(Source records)
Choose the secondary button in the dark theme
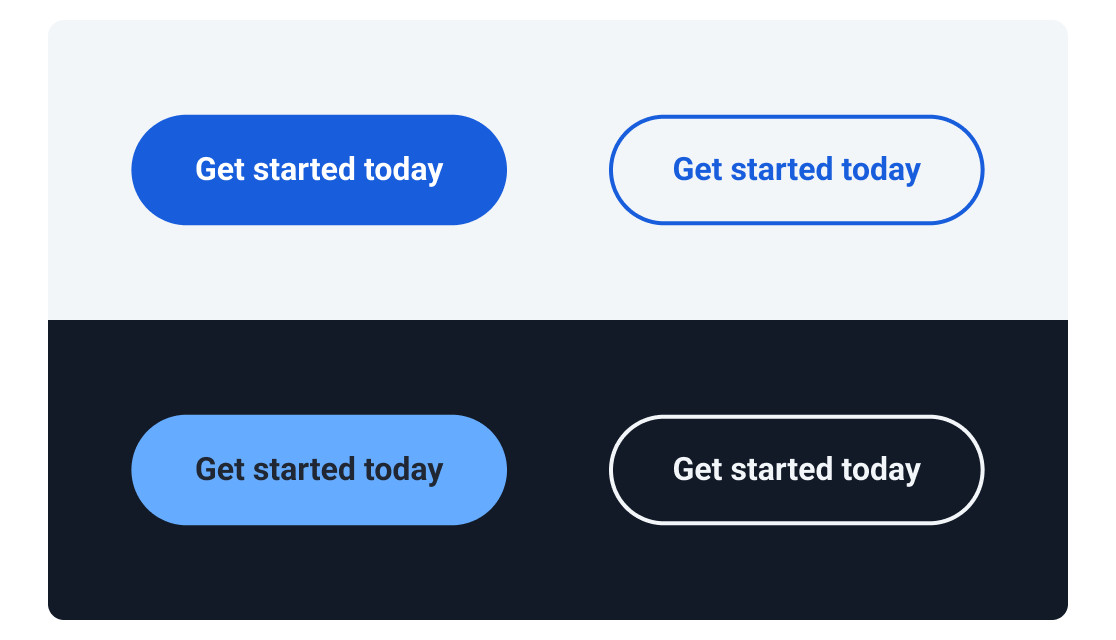Image resolution: width=1116 pixels, height=640 pixels. pos(796,470)
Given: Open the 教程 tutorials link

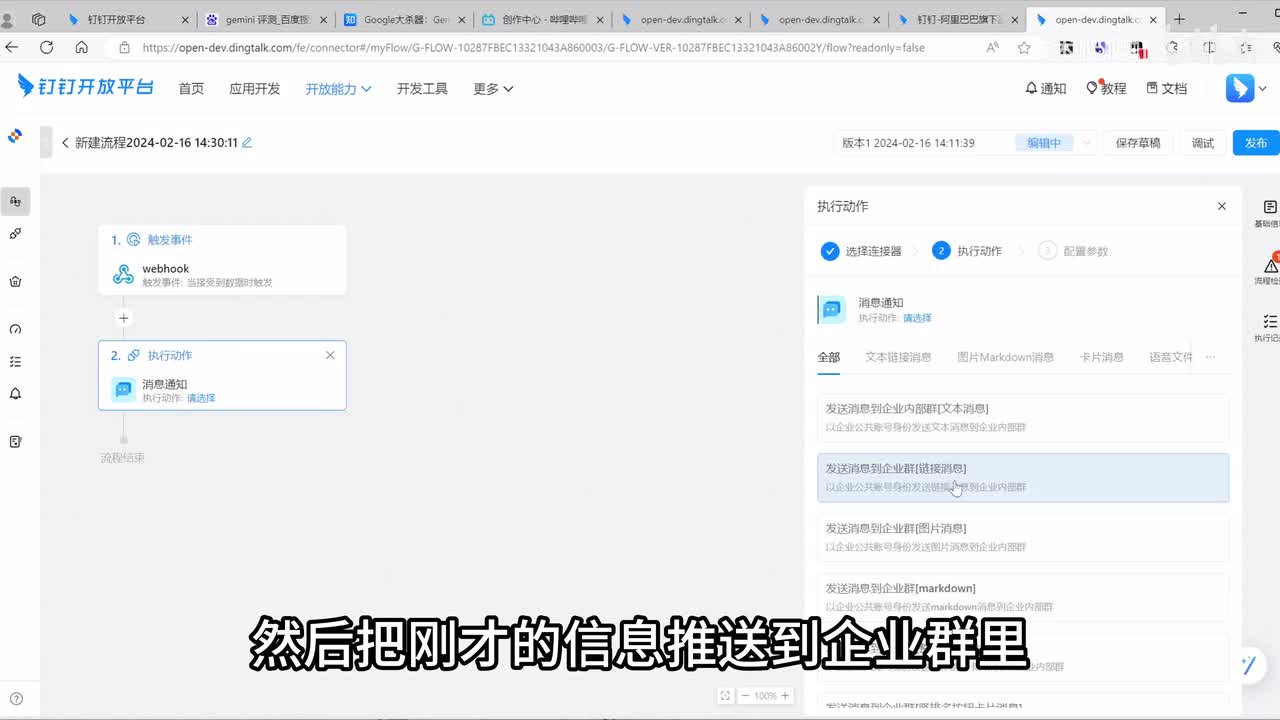Looking at the screenshot, I should [x=1106, y=88].
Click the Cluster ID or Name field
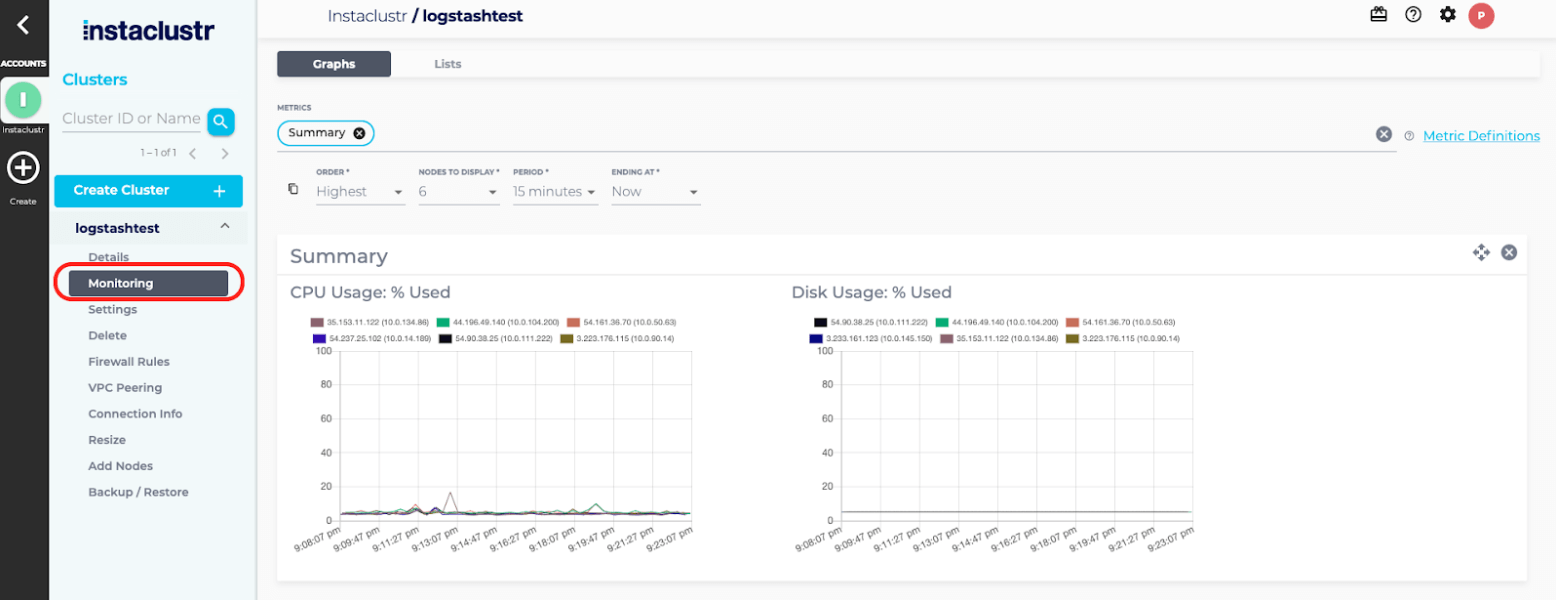Screen dimensions: 1556x600 pyautogui.click(x=131, y=119)
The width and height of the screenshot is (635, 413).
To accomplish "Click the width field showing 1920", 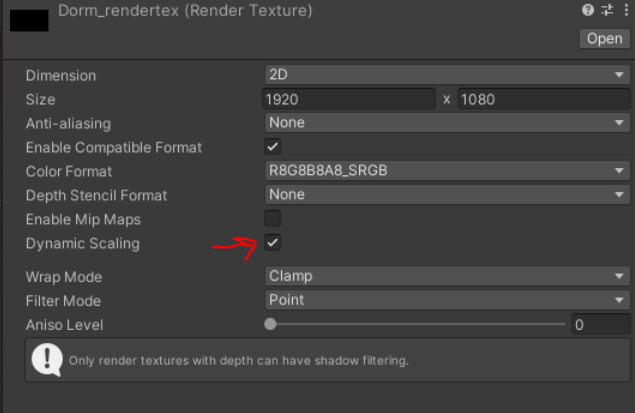I will click(348, 99).
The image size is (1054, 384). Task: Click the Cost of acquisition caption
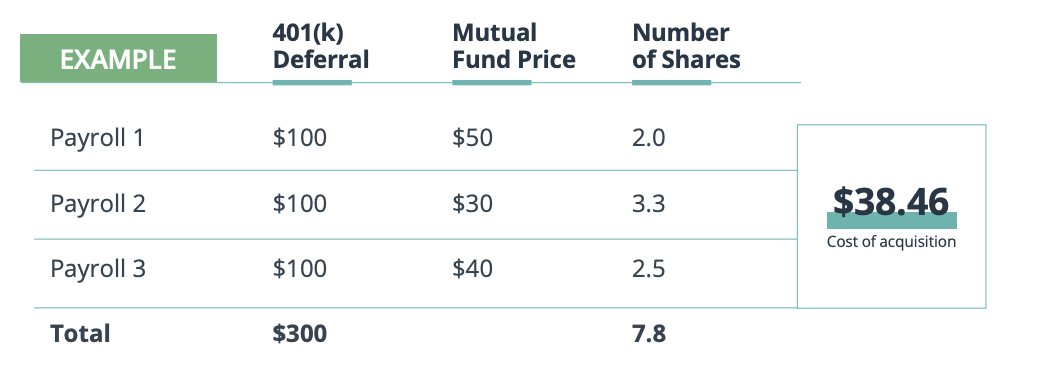pos(891,241)
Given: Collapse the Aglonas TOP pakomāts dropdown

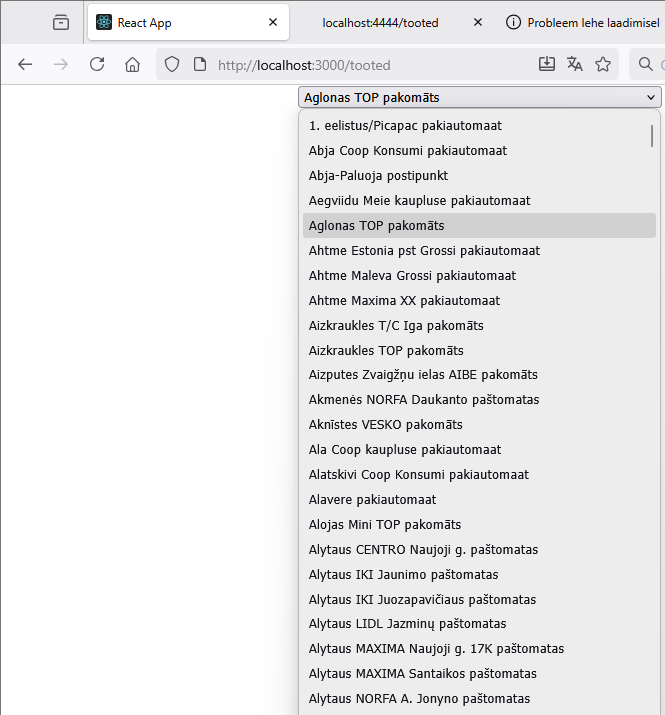Looking at the screenshot, I should (480, 97).
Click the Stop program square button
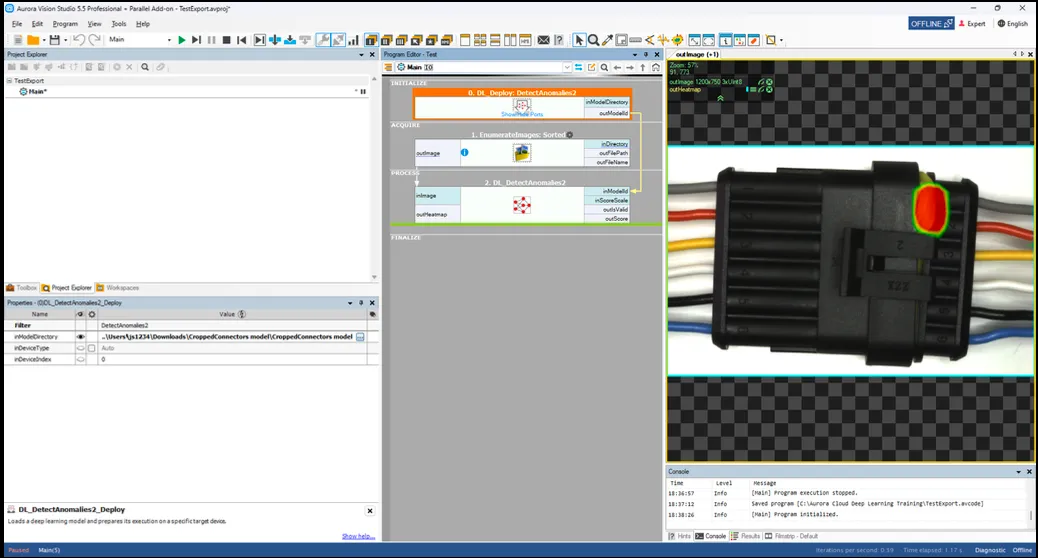Screen dimensions: 1038x558 [x=227, y=40]
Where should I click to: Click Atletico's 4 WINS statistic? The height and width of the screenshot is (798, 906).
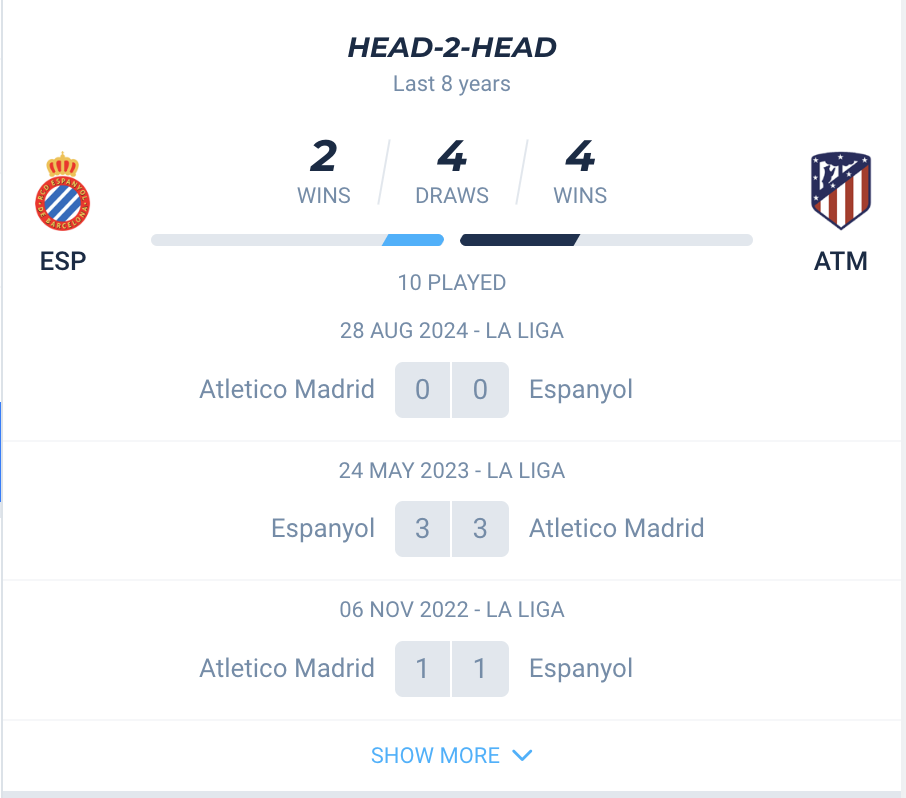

◆ **Exercise brief**
Please output exactly the lines from the line containing "Click the Stop program square button" through the last line of the records above, both included, and leave out any pictures.

◆ **Completed task**
Click the Stop program square button
Screen dimensions: 1038x558 [x=227, y=40]
Where should I click to: Click Atletico's 4 WINS statistic? The height and width of the screenshot is (798, 906).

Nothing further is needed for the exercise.